On March 22, 1989, the Supreme Court delivered a resounding 9-0 vote against the Board of Estimate for violating “one person, one vote.” Schwartz, who had moved on to private practice, was called back into service to finish the City Charter revision process. The revised City Charter centralized more power than ever with the mayor and expanded the City Council to its present 51 members, a size specifically designed to carve out ethnic pockets of the city that had previously gone unrepresented, like Dominicans in Washington Heights. Schwartz felt that the city’s racial divide was, along with corruption, the biggest crisis facing New York. The Public Advocate position was created as a new counterweight to the mayor.** On the advice of the commission’s executive director, Eric Lane, the borough presidents were stripped of most of their power.

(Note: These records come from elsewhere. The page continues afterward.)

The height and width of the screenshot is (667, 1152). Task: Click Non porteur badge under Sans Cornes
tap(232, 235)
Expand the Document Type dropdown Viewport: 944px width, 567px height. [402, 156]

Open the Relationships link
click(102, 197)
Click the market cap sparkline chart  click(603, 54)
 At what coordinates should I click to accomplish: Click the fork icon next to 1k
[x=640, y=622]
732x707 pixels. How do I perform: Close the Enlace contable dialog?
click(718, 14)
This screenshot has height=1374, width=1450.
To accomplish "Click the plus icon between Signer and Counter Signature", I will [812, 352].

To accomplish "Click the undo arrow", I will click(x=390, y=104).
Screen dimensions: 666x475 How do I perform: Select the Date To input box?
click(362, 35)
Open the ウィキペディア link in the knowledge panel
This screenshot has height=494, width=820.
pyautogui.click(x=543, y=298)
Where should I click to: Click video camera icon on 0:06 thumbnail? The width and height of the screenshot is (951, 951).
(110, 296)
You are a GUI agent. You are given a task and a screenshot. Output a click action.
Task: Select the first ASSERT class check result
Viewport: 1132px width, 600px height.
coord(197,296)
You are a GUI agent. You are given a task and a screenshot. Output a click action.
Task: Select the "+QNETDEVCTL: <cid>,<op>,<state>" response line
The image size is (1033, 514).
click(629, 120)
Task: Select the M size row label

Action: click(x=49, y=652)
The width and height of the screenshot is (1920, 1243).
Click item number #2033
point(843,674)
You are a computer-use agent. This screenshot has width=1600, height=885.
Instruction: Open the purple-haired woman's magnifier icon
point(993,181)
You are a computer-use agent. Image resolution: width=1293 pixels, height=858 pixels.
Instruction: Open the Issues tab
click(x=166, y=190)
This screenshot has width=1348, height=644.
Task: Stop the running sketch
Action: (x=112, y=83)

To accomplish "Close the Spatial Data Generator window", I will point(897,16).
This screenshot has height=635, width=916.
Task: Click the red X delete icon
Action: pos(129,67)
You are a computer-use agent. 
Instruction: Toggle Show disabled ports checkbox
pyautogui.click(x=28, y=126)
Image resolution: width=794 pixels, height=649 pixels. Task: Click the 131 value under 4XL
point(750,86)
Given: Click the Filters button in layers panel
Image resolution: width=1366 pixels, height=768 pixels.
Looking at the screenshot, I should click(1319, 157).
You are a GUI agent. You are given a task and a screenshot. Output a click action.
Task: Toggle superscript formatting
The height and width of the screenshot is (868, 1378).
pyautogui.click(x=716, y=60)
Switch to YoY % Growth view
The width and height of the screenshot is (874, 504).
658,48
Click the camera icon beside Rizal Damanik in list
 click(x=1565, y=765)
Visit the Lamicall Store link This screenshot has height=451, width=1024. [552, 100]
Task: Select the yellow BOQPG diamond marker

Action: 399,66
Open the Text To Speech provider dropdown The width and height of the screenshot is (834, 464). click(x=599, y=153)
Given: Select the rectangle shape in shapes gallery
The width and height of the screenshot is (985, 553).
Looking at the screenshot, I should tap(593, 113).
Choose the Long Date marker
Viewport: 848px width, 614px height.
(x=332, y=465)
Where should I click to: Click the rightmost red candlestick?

That fall, voters ratified the new charter by a modest 10% margin. One skeptic was Henry Stern, who had himself “been declared unconstitutional” as one of the city’s “at large” councilmembers in 1982. Stern had once quipped, “The Council is less than a rubber stamp, because a rubber stamp at least leaves an impression,” and wondered about giving more power to that body, which Stern reminded me had also been nicknamed “the 40 thieves.” Stern wonders whether the city benefits from focusing on racial diversity in the City Council instead of ideological diversity, pointing out that nearly all the elected officials in the city are now left-wing Democrats.
In a generation’s time, the Board of Estimate has largely faded from local memory. When I asked Zimroth whether New York is better off without it, he was circumspect: “So much has changed [in New York]. Some has to do with the Board of Estimate, some for other reasons.” Zimroth’s attributes more importance to the 1988 Campaign Finance Act, which created the city’s groundbreaking public financing system. That law, which Zimroth aggressively fought for as Corporation Counsel, has made it easier for challengers to enter the political fray by limiting the role of big money and political bosses. For Richard Emery, the Board of Estimate’s mystery is what allowed corruption to run rampant: “People in power loved it, and people out of power didn’t know about it.” That maxim is probably still true of much of politics today.
**(Update): Some say that that the Public Advocate position was created to maintain the Council President position, and/or to specifically help the then-Council President Andrew Stein. I have heard this from knowledgable people over the years, though never had proof.